• **Extrait fourni**
# # # # # # #
ANALYSE. —4. Les bons chrétiens ont été conduits de la terre d’Égypte dans la terre promise. —2. Néanmoins, ils doivent non pas s’endormir crans le repos, mais lutter contre leurs passions. —3. Il leur faut détruite ces passions, comme, d’après l’ordre de Dieu, les Israélites devaient faire disparaître les nations étrangères.—4. Combien la paresse des moines est blâmable. —5. Motifs de l’avancement spirituel. —6. Pourquoi Dieu ne veut pas que nous triomphions de nos ennemis sans combat.—7. Exhortation finale aux moines.
1. Frères bien-aimés, si nous voulons considérer avec attention notre point de départ et notre destinée, nous serons, faute de forces, impuissants à remercier Dieu. Nous sommes, en effet, les enfants d’Israël : nous avons subi, en Égypte, le joug de Pharaon, et la puissance de ce roi orgueilleux a lourdement pesé sur nous. Car le prince de ce monde ne trouvait-il pas sa joie à nous écraser sans relâche sous l’insupportable fardeau de l’esclavage, et à nous accabler incessamment d’occupations et d’œuvres serviles ? Il nous obligeait à faire cuire des briques : si, seulement, nous avions eu à construire un temple au Seigneur avec les pierres précieuses des vertus ! Mais non ; il nous fallait, par ordre, élever un édifice purement terrestre. Voilà, néanmoins, que le Dieu de nos pères, le Dieu béni de tous les siècles, nous a tirés de l’Égypte, c’est-à-dire des ténèbres où vivait le vieil homme ; il a brisé les chaînes dont nous tenait chargés une domination tyrannique, et nous a fidèlement introduits dans la terre promise. Nous sommes entrés dans ce pays de répromission, du moment où nous avons renoncé aux convoitises mondaines pour placer nos confiantes et solides espérances dans l’éternité : et déjà nous possédons en espérance les biens futurs dont la grâce divine nous accordera plus tard la réelle jouissance. La grâce de l’espérance n’avait-elle pas déjà mis en possession de cette terre des vivants ceux à qui l’Apôtre Pierre adressait ces paroles : « Vous êtes la race choisie, le sacerdoce royal, la nation sainte, le peuple conquis, pour annoncer les grandeurs de Celui qui vous a appelés des ténèbres à son admirable lumière[1] ? »
# # # # # # #
• **Consigne écrite 1**
Reprenez l'extrait de « ANALYSE. —4. Les » à « finale aux moines. » en remplaçant « moines » par « religieux ».
L'extrait et les lignes sont deux contenus sans rapport entre eux.
# # # # # # #
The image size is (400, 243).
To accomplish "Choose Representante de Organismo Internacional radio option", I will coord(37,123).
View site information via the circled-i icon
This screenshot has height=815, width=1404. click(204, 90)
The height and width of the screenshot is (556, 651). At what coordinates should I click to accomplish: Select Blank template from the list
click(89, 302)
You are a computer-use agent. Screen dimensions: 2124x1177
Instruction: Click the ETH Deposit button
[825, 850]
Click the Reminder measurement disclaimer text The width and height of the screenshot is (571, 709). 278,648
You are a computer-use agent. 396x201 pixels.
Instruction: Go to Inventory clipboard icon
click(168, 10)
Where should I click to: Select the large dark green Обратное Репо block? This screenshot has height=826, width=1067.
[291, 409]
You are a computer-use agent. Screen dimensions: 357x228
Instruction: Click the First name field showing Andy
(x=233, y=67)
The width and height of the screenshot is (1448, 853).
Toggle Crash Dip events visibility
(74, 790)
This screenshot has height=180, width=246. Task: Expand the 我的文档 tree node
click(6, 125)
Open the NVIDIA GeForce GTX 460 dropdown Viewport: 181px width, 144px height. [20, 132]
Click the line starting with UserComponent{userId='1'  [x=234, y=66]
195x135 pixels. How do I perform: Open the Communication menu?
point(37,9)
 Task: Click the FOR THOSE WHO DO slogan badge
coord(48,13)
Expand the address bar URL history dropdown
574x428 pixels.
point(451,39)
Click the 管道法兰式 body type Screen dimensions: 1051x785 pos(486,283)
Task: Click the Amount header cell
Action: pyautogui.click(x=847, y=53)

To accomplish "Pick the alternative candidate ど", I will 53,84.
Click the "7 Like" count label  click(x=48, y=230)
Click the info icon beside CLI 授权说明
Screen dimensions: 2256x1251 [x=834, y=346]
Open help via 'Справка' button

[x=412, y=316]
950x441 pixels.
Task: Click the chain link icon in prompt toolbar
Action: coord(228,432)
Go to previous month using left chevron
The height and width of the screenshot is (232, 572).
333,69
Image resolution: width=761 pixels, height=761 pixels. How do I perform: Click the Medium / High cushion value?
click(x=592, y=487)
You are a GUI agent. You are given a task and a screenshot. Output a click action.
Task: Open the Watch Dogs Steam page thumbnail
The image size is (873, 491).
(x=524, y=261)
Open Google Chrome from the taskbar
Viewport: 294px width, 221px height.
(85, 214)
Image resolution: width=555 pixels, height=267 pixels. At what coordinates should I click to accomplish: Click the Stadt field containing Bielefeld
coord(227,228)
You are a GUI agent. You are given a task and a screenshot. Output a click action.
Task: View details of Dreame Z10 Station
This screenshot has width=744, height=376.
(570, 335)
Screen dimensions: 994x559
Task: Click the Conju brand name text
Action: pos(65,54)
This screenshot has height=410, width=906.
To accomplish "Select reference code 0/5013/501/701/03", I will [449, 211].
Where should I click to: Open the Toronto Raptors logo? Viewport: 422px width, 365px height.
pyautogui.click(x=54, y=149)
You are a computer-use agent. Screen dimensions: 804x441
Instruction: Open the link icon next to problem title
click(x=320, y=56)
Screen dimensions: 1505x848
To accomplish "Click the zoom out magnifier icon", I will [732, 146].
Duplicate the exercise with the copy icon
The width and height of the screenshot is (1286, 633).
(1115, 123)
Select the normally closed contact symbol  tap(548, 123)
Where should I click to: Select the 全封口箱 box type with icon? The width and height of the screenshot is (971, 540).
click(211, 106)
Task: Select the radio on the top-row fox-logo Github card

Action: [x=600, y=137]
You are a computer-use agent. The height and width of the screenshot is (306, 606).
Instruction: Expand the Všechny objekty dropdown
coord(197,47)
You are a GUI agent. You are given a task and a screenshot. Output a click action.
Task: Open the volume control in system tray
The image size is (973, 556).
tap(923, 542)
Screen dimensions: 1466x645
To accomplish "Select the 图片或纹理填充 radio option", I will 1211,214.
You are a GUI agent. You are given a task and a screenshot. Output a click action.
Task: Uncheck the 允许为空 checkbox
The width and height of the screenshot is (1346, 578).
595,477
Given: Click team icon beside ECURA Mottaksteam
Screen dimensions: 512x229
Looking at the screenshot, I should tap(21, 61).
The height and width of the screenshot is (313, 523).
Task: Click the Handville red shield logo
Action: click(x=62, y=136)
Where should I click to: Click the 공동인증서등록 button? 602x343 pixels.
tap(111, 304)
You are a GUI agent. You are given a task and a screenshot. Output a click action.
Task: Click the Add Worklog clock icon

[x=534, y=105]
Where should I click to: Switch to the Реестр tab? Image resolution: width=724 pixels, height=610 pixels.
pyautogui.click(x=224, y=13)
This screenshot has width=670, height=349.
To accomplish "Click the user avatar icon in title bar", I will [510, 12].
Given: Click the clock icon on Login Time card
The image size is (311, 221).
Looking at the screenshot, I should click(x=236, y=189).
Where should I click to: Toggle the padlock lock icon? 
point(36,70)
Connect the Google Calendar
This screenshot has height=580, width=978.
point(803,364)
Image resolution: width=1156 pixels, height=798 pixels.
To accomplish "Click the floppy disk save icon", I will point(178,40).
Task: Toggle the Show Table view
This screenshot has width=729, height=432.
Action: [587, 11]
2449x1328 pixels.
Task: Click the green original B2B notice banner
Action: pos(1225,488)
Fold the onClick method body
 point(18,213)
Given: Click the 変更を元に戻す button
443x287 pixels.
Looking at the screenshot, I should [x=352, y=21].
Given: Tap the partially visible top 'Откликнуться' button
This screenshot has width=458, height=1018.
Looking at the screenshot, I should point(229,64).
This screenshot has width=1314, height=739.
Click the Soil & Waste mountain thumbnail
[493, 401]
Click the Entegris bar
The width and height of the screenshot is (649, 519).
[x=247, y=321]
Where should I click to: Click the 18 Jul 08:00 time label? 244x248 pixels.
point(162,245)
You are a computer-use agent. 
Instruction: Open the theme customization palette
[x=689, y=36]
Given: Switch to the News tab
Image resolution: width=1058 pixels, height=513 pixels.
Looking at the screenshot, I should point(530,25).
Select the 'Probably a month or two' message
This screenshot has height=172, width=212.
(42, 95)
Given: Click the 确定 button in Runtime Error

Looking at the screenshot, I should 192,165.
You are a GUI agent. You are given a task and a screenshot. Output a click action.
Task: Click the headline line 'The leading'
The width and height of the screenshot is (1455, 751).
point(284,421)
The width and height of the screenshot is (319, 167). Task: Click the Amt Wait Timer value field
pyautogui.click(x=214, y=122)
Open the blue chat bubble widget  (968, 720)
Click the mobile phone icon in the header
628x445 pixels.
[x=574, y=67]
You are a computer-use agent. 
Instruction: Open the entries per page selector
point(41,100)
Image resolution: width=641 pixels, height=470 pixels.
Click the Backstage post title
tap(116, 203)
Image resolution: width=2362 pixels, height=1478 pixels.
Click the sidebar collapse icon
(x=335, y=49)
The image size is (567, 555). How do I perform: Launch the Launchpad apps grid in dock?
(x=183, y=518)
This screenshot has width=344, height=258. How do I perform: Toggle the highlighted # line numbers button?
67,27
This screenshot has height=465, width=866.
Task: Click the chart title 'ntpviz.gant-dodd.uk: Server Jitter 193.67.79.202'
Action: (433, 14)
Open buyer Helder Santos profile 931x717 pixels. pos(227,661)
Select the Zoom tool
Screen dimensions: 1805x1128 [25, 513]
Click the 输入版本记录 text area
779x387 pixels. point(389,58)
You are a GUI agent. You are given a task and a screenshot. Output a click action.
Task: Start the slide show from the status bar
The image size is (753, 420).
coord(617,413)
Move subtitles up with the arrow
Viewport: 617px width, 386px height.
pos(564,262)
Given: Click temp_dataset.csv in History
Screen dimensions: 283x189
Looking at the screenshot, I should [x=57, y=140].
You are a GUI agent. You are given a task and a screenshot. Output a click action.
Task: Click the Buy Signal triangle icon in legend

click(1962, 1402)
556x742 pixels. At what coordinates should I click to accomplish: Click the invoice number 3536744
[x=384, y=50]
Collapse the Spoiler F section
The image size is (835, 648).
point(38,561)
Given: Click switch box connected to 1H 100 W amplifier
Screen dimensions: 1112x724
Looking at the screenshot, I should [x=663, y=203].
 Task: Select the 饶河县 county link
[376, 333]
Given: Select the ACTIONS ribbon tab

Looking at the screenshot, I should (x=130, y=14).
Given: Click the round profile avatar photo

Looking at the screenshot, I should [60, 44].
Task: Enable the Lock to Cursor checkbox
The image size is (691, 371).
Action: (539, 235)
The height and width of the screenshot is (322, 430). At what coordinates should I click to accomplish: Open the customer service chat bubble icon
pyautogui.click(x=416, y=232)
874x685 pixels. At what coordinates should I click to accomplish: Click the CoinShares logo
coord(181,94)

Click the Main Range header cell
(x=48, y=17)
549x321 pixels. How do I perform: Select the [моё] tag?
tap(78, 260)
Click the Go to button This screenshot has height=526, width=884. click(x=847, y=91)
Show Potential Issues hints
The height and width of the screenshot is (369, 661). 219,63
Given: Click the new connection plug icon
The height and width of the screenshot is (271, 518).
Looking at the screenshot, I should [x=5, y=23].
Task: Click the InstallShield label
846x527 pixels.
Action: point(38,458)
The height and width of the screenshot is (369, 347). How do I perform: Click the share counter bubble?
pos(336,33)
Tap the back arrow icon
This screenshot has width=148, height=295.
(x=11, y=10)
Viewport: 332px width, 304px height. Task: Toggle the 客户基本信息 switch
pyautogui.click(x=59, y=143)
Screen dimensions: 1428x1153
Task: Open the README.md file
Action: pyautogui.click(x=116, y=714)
# # # # # # #
• **Consigne écrite 2**
Relevez chacune des lignes qui contiennent la chaîne « Toggle », en tenant compte de la casse.

• **Réponse 1**
ANALYSE. —4. Les bons chrétiens ont été conduits de la terre d’Égypte dans la terre promise. —2. Néanmoins, ils doivent non pas s’endormir crans le repos, mais lutter contre leurs passions. —3. Il leur faut détruite ces passions, comme, d’après l’ordre de Dieu, les Israélites devaient faire disparaître les nations étrangères.—4. Combien la paresse des religieux est blâmable. —5. Motifs de l’avancement spirituel. —6. Pourquoi Dieu ne veut pas que nous triomphions de nos ennemis sans combat.—7. Exhortation finale aux religieux.

• **Réponse 2**
Toggle Crash Dip events visibility
Where should I click to: Toggle the padlock lock icon? 
Task: Toggle the Show Table view
This screenshot has width=344, height=258. How do I perform: Toggle the highlighted # line numbers button?
Viewport: 332px width, 304px height. Task: Toggle the 客户基本信息 switch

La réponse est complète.